Ich finde das britische Parlament geht damit bislang sehr gut um. Es ist endlich der Ort, wo kontrovers ein Diskurs erstmalig geführt wurde und geführt wird und der Regierung Schranken auferlegt wurden. Und wenn ich vom Parlament rede, dann meine ich das Parlament als Ganzes. Denn die Opposition mit Ihren unterschiedlichen Strömungen ist nicht besser dran. Es sind die Parteien, die versagen und mit ihnen das etablierte Zwei-Parteien System und das Wahlrecht hinzu. Man muß sich die Frage stellen, ob in einer komplexen Welt mit Ihren Problemen ein derartiges schwarz-weiß Denken und Spalten noch zeitgemäß ist. Die gesellschaftliche Spaltung setzt sich in der Politik fort und endet genau in diesem Deadlock, den wir jetzt haben. Das ist der Fehler.

Wenn Ultrarechte Hardliner besser bei den Torys und Ultralinke lieber in Labour bleiben, anstatt eigene Parteien zu gründen. Das wird nicht gemacht, da dieses mit der politischen Bedeutungsloigkeit einher geht und spätestens bei der nächsten Wahl durch das System abgestraft wird. Daher haben wir die starken "Parteien in den Parteien" auf beiden Seiten der Bänke.

... eine gefühlte Dominanz der EU durch Deutschland hat mitgespielt.

Da bin ich sofort bei Dir. Am deutschen Wesen ist die Welt erweisenermaßen öfters schon nicht genesen. Es ist ein Verbrechen, wie wir als Deutsche und besonders Angela Merkel (und AKK tritt wohl offensichtlich in deren Fußstapfen) fahrlässig mit Europa umgehen und Macron am langen Arm verhungern lassen.

Die Engländer mit denen ich in letzter Zeit gesprochen habe (meist expats) sind nach wie vor sehr EU kritisch aber viel kritischer gegenüber ihren eigenen Politikern. Die meisten schauen völlig ungläubig und auch sehr erzürnt nach London.
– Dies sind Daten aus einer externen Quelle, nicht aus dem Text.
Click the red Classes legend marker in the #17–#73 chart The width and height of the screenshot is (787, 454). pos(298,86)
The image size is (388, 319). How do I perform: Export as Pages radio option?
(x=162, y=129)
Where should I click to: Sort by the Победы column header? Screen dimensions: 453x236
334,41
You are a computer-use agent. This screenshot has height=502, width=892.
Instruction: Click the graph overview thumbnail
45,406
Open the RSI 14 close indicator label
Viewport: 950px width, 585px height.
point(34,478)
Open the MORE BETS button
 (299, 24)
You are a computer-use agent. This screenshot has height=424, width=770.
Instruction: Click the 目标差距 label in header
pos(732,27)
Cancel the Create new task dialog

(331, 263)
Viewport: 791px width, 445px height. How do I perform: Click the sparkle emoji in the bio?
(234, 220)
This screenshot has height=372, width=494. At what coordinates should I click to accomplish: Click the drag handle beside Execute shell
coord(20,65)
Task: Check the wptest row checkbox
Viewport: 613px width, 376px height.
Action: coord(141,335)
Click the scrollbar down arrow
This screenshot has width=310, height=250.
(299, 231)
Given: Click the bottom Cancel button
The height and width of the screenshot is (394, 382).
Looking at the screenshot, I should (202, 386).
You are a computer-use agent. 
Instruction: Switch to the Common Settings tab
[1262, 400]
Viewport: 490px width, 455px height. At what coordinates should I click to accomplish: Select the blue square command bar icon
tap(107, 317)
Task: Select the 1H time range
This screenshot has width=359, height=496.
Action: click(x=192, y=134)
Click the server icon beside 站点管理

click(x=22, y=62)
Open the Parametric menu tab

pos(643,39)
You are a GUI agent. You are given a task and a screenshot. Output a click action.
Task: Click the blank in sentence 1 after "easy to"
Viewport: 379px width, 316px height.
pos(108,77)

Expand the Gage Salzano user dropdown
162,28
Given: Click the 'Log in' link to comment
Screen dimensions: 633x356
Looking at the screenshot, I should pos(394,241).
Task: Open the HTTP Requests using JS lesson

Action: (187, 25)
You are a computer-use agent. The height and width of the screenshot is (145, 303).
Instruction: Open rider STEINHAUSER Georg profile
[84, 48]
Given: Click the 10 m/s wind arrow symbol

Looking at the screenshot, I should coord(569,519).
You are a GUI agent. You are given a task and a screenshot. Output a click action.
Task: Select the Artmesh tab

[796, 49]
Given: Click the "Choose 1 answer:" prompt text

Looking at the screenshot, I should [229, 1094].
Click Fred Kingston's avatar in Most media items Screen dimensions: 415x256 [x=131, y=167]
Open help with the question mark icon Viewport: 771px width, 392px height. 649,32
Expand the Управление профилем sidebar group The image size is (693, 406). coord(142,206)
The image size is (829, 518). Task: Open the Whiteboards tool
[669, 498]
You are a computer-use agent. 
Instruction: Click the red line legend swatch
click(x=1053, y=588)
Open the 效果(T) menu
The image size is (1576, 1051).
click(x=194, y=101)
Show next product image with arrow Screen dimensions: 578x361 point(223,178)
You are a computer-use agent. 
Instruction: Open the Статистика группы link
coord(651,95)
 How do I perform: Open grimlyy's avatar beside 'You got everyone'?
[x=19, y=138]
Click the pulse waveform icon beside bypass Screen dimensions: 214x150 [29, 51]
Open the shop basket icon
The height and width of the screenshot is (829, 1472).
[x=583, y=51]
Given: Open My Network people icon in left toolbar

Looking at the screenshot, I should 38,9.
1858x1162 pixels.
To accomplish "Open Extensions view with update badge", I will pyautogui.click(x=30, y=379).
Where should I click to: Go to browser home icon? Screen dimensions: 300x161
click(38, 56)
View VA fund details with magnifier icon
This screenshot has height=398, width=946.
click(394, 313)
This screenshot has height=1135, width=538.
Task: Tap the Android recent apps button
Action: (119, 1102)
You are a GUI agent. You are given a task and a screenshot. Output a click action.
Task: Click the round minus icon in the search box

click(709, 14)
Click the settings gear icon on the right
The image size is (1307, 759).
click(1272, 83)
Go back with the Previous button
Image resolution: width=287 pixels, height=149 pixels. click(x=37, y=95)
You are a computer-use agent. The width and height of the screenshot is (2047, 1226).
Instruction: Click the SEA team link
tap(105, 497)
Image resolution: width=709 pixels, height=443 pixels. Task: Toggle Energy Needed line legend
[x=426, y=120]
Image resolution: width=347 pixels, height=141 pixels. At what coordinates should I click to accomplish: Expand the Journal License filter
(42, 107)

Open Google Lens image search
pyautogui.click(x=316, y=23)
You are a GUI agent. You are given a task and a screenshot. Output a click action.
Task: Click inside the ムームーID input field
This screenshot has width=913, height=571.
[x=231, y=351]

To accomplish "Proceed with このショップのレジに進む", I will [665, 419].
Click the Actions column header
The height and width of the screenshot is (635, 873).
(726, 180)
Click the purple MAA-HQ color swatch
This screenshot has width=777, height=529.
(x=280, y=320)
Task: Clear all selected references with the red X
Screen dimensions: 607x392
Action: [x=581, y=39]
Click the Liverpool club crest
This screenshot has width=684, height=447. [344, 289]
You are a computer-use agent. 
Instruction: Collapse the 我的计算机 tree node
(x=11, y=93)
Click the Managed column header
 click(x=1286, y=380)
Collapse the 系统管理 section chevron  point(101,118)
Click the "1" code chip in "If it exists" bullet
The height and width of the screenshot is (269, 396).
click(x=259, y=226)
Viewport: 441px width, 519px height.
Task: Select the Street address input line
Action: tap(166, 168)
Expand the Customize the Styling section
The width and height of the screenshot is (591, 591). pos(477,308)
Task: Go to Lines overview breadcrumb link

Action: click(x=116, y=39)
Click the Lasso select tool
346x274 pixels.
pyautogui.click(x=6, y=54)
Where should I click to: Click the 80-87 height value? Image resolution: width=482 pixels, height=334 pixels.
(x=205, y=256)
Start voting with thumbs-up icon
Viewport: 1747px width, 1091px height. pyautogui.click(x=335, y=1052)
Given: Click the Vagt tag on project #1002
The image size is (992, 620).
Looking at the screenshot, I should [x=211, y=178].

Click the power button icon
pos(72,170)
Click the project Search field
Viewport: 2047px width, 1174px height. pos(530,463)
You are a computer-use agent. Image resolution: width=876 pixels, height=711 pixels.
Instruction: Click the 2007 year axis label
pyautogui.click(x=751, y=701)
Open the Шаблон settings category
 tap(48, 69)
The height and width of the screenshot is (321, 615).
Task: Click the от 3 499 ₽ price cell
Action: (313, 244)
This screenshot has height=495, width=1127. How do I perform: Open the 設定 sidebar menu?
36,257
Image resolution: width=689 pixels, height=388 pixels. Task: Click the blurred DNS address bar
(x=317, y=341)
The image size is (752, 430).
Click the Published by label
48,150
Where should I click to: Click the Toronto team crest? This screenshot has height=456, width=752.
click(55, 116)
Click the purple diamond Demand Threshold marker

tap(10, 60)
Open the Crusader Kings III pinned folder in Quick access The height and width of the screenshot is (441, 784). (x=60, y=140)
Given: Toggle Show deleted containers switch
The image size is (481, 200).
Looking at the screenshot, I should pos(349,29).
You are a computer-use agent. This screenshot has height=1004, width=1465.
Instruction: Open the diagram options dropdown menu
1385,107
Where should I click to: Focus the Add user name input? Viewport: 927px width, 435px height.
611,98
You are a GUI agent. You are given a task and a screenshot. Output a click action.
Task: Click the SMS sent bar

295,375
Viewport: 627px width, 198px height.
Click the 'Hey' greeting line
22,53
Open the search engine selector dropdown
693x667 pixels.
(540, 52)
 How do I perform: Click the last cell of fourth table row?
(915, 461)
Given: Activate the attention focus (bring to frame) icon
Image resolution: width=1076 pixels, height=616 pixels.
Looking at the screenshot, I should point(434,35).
Nach meiner Auffassung hat sich die englische Politik beim eigenen Volk und auch in Europa völlig unmöglich gemacht und der Vertrauensverlust wird unter Umständen gravierendere Folgen haben als der eigentliche Brexit so er denn kommt.

Als ich letzten Monat noch beim gepflegten Abendessen in der Granary Square Brasserie nähe Kings Cross mit einigen guten Freunden diniert habe, glaubte niemand daran, daß der Brexit für sie persönlich eine große Bedeutung hat, weder die in London arbeitenden Europäer in gehobenen Positionen, noch die anwesenden Londoner selbst.

Das ist ist vielelicht die tragische Ironie am Brexit. Die Betroffenen und Leidtragenden sind genau jene, die aus Angst und Sorge für den Brexit stimmten.

25. März 2019: Von Tee Jay an Tee Jay

Ich würde sagen, die britische Regierung ist gerade in "total disarray". Eine weitere Niederlage Mays + drei Minister gehen.

26. März 2019: Von R. F. an Tee Jay

Die sind einfach nur der knaller

26. März 2019: Von Lutz D. an Tee Jay

Es bleiben halt die alten Gewissheiten jeder guten Verhandlung:

Nothing is agreed until everything is agreed

und

Wenn man zwei Jahre hat, dann dauert es halt zwei Jahre und keinen Tag kürzer. Bei Aufschub dann eben auch länger.

26. März 2019: Von Erik N. an Lutz D.

May hätte sich Hartley Brewer holen sollen....

26. März 2019: Von Tee Jay an Erik N.

Ja passt, "xenophobia and hate speech" wären dann einträchtig vereint. Allein schon der Schritt vom Guardian zum Sunday Express ist bemerkenswert.